### EXERCISE
Format the lines below as a Markdown table with the columns Row and Line, numbering each row and omitting any blank lines.
★ ★ ★
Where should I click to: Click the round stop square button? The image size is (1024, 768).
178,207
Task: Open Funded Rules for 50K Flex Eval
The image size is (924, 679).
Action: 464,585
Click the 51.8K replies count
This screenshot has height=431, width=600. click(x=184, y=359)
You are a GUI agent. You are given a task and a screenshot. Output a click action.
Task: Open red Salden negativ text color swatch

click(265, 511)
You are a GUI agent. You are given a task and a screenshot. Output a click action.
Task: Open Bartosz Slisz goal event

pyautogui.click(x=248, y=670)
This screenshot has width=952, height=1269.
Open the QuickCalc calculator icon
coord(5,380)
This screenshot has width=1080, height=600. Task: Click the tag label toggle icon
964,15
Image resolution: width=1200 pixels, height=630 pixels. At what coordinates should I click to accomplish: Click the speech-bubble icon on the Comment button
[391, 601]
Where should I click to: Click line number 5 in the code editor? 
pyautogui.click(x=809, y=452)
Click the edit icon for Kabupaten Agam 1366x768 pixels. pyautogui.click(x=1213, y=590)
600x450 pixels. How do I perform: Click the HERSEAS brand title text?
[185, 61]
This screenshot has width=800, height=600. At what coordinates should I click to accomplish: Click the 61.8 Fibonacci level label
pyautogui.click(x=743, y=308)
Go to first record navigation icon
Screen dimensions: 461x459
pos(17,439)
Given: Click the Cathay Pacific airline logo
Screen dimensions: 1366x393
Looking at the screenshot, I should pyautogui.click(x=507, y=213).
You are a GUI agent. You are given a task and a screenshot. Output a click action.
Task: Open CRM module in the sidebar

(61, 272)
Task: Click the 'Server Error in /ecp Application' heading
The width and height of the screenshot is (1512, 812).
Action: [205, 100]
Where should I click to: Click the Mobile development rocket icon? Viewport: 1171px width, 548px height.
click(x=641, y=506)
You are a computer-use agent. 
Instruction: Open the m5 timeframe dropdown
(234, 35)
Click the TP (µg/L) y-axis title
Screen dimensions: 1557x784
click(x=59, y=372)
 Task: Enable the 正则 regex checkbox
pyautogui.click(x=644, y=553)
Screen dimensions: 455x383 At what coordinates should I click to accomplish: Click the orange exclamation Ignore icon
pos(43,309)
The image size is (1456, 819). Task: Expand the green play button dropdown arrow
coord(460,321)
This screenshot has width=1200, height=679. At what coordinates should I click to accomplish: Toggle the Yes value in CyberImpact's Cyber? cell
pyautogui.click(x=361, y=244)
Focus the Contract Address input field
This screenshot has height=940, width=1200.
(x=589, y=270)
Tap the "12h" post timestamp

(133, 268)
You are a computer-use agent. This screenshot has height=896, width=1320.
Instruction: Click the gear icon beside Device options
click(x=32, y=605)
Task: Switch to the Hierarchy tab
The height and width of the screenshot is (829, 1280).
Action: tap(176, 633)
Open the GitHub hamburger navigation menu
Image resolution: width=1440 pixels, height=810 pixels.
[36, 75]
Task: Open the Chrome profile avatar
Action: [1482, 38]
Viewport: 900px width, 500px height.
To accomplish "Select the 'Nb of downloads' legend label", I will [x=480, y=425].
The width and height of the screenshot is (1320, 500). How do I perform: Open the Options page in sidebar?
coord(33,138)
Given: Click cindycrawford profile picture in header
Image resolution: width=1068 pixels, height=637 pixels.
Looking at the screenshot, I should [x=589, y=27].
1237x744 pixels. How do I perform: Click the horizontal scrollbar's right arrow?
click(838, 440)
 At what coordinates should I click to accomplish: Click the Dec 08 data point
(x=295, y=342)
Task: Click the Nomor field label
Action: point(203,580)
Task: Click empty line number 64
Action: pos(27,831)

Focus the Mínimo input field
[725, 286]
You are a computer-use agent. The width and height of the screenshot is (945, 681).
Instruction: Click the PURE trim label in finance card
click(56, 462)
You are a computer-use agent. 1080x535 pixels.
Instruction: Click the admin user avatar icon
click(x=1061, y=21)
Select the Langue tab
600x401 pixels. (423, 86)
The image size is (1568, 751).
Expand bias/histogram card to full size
★ ★ ★
### OUTPUT FOR THIS EXERCISE
| Row | Line |
|---|---|
| 1 | Where should I click to: Click the round stop square button? The image size is (1024, 768). |
| 2 | 178,207 |
| 3 | Task: Open Funded Rules for 50K Flex Eval |
| 4 | The image size is (924, 679). |
| 5 | Action: 464,585 |
| 6 | Click the 51.8K replies count |
| 7 | This screenshot has height=431, width=600. click(x=184, y=359) |
| 8 | You are a GUI agent. You are given a task and a screenshot. Output a click action. |
| 9 | Task: Open red Salden negativ text color swatch |
| 10 | click(265, 511) |
| 11 | You are a GUI agent. You are given a task and a screenshot. Output a click action. |
| 12 | Task: Open Bartosz Slisz goal event |
| 13 | pyautogui.click(x=248, y=670) |
| 14 | This screenshot has width=952, height=1269. |
| 15 | Open the QuickCalc calculator icon |
| 16 | coord(5,380) |
| 17 | This screenshot has width=1080, height=600. Task: Click the tag label toggle icon |
| 18 | 964,15 |
| 19 | Image resolution: width=1200 pixels, height=630 pixels. At what coordinates should I click to accomplish: Click the speech-bubble icon on the Comment button |
| 20 | [391, 601] |
| 21 | Where should I click to: Click line number 5 in the code editor?  |
| 22 | pyautogui.click(x=809, y=452) |
| 23 | Click the edit icon for Kabupaten Agam 1366x768 pixels. pyautogui.click(x=1213, y=590) |
| 24 | 600x450 pixels. How do I perform: Click the HERSEAS brand title text? |
| 25 | [185, 61] |
| 26 | This screenshot has width=800, height=600. At what coordinates should I click to accomplish: Click the 61.8 Fibonacci level label |
| 27 | pyautogui.click(x=743, y=308) |
| 28 | Go to first record navigation icon |
| 29 | Screen dimensions: 461x459 |
| 30 | pos(17,439) |
| 31 | Given: Click the Cathay Pacific airline logo |
| 32 | Screen dimensions: 1366x393 |
| 33 | Looking at the screenshot, I should pyautogui.click(x=507, y=213). |
| 34 | You are a GUI agent. You are given a task and a screenshot. Output a click action. |
| 35 | Task: Open CRM module in the sidebar |
| 36 | (61, 272) |
| 37 | Task: Click the 'Server Error in /ecp Application' heading |
| 38 | The width and height of the screenshot is (1512, 812). |
| 39 | Action: [205, 100] |
| 40 | Where should I click to: Click the Mobile development rocket icon? Viewport: 1171px width, 548px height. |
| 41 | click(x=641, y=506) |
| 42 | You are a computer-use agent.  |
| 43 | Instruction: Open the m5 timeframe dropdown |
| 44 | (234, 35) |
| 45 | Click the TP (µg/L) y-axis title |
| 46 | Screen dimensions: 1557x784 |
| 47 | click(x=59, y=372) |
| 48 |  Task: Enable the 正则 regex checkbox |
| 49 | pyautogui.click(x=644, y=553) |
| 50 | Screen dimensions: 455x383 At what coordinates should I click to accomplish: Click the orange exclamation Ignore icon |
| 51 | pos(43,309) |
| 52 | The image size is (1456, 819). Task: Expand the green play button dropdown arrow |
| 53 | coord(460,321) |
| 54 | This screenshot has width=1200, height=679. At what coordinates should I click to accomplish: Toggle the Yes value in CyberImpact's Cyber? cell |
| 55 | pyautogui.click(x=361, y=244) |
| 56 | Focus the Contract Address input field |
| 57 | This screenshot has height=940, width=1200. |
| 58 | (x=589, y=270) |
| 59 | Tap the "12h" post timestamp |
| 60 | (133, 268) |
| 61 | You are a computer-use agent. This screenshot has height=896, width=1320. |
| 62 | Instruction: Click the gear icon beside Device options |
| 63 | click(x=32, y=605) |
| 64 | Task: Switch to the Hierarchy tab |
| 65 | The height and width of the screenshot is (829, 1280). |
| 66 | Action: tap(176, 633) |
| 67 | Open the GitHub hamburger navigation menu |
| 68 | Image resolution: width=1440 pixels, height=810 pixels. |
| 69 | [36, 75] |
| 70 | Task: Open the Chrome profile avatar |
| 71 | Action: [1482, 38] |
| 72 | Viewport: 900px width, 500px height. |
| 73 | To accomplish "Select the 'Nb of downloads' legend label", I will [x=480, y=425]. |
| 74 | The width and height of the screenshot is (1320, 500). How do I perform: Open the Options page in sidebar? |
| 75 | coord(33,138) |
| 76 | Given: Click cindycrawford profile picture in header |
| 77 | Image resolution: width=1068 pixels, height=637 pixels. |
| 78 | Looking at the screenshot, I should [x=589, y=27]. |
| 79 | 1237x744 pixels. How do I perform: Click the horizontal scrollbar's right arrow? |
| 80 | click(838, 440) |
| 81 |  At what coordinates should I click to accomplish: Click the Dec 08 data point |
| 82 | (x=295, y=342) |
| 83 | Task: Click the Nomor field label |
| 84 | Action: point(203,580) |
| 85 | Task: Click empty line number 64 |
| 86 | Action: pos(27,831) |
| 87 | Focus the Mínimo input field |
| 88 | [725, 286] |
| 89 | You are a computer-use agent. The width and height of the screenshot is (945, 681). |
| 90 | Instruction: Click the PURE trim label in finance card |
| 91 | click(56, 462) |
| 92 | You are a computer-use agent. 1080x535 pixels. |
| 93 | Instruction: Click the admin user avatar icon |
| 94 | click(x=1061, y=21) |
| 95 | Select the Langue tab |
| 96 | 600x401 pixels. (423, 86) |
| 97 | The image size is (1568, 751). |
| 98 | Expand bias/histogram card to full size |